> [Что требуется]: Перескажите отрывок о Пушкине, помещенный ниже, в двух предложениях.

> [Текст для чтения]:

╔══

Ужель мне точно тридцать лет?
Он тотчас возразил: «Нет, нет! У меня сказано: Ужель мне скоро тридцать лет? Я жду этого рокового термина, а теперь еще не прощаюсь с юностью». Надобно заметить, что до рокового термина оставалось несколько месяцев! Кажется, в этот же раз я сказал, что в сочинениях его встречается иногда такая искренняя веселость, какой нет ни в одном из наших поэтов. Он отвечал, что в основании характер его – грустный, меланхолический, и если иногда он бывает в веселом расположении, то редко и недолго. Мне кажется и теперь, что он ошибался, так определяя свой характер. Ни один глубокочувствующий человек не может быть всегда веселым и гораздо чаще бывает грустен. Однако человек, не умерший душою, приходит и в светлое, веселое расположение. Пушкин, как пламенный лирический поэт, был способен увлекаться всеми сильными ощущениями, и, когда предавался веселости, то предавался ей, как неспособны к тому другие. В доказательство можно указать на многие стихотворения Пушкина из всех эпох его жизни. Человек грустного, меланхолического характера не был бы способен к тому.
Однажды я был у него вместе с Пав. Петр. Свиньиным. Пушкин, как увидел я из разговора, сердился на Свиньина за то, что очень неловко и некстати тот вздумал где-то на бале рекомендовать его славной тогда своей красотой и любезностью девице Л. Нельзя было оскорбить Пушкина более, как рекомендуя его знаменитым поэтом; а Свиньин сделал эту глупость. За то поэт и отплатил ему, как я был свидетелем, очень зло. Кроме того, что он горячо выговаривал ему и просил вперед не принимать труда знакомить его с кем бы то ни было, Пушкин, поуспокоившись, навел разговор на приключения Свиньина в Бессарабии, где тот был с важным поручением от правительства, но поступал так, что его удалили от всяких занятий по службе, Пушкин стал расспрашивать его об этом очень ловко и смело, так что несчастный Свиньин вертелся, как береста на огне. – «С чего же взяли, – спрашивал он у него, – что будто вы въезжали в Яссы с торжественною процессиею, верхом, с многочисленною свитой, и внушили такое почтение молдавским и валахским боярам, что они поднесли вам сто тысяч серебряных рублей?» – «Сказки, милый Александр Сергеевич, сказки! Ну, стоит ли повторять такой вздор!» – «Ну, а ведь вам подарили шубы?» – спрашивал опять Пушкин и такими вопросами преследовал Свиньина довольно долго, представляя себя любопытствующим, тогда как знал, что речь о бессарабских приключениях была для Свиньина – нож острый!

╚══

> [Исходный фрагмент]:
╔══

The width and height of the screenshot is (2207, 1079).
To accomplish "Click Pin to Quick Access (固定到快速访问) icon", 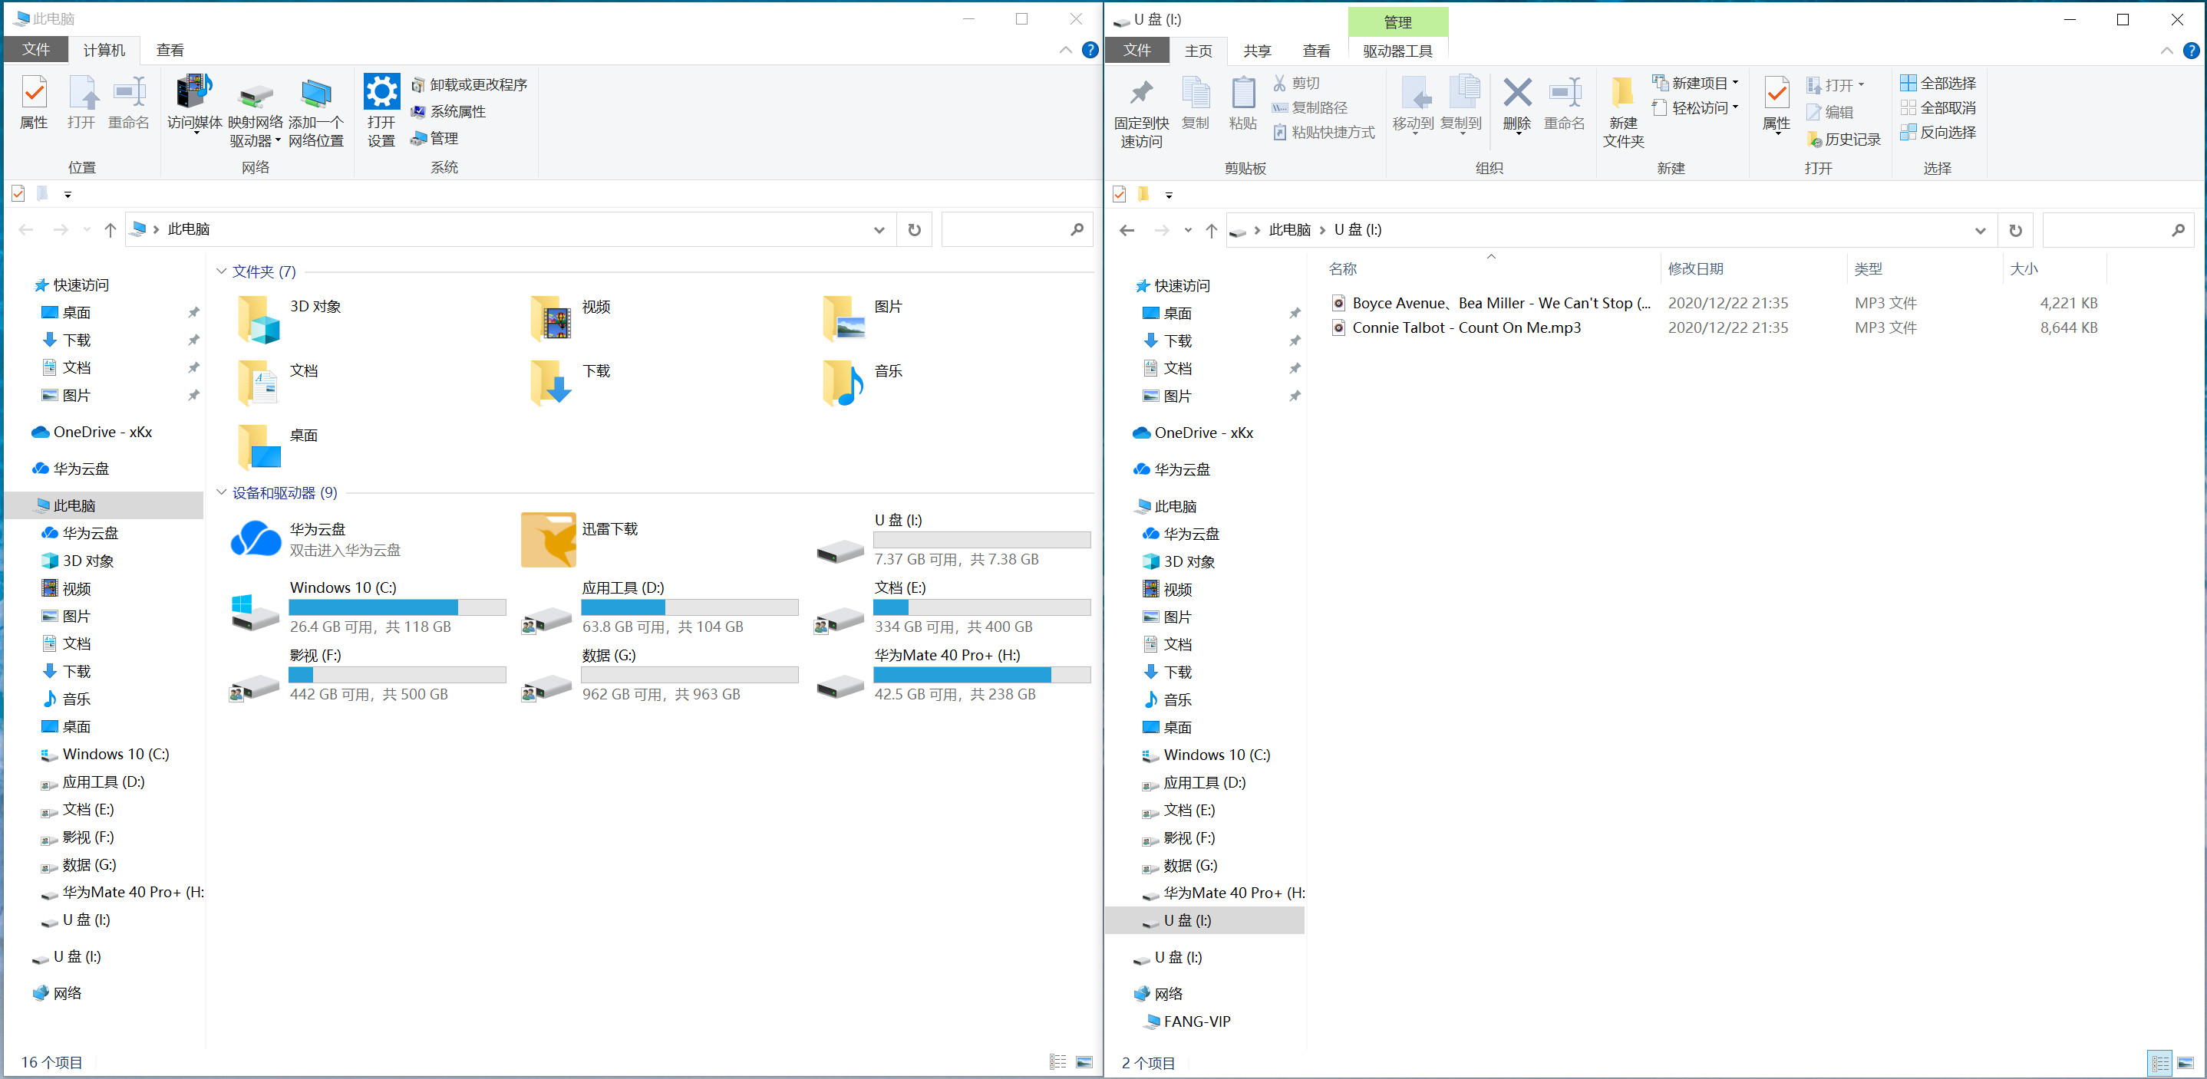I will point(1141,94).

╚══

> [Готовое решение]: Пушкин утверждал, что по характеру он грустный и меланхолический, а веселым бывает редко и недолго, однако в отрывке это мнение оспаривается: как пламенный лирический поэт, он умел предаваться веселости так, как неспособны другие. Пушкин сердился на Павла Петровича Свиньина за то, что тот на балу представил его девице Л. знаменитым поэтом, и отплатил ему очень зло: долго расспрашивал о его приключениях в Бессарабии, хотя знал, что этот разговор был для Свиньина «нож острый».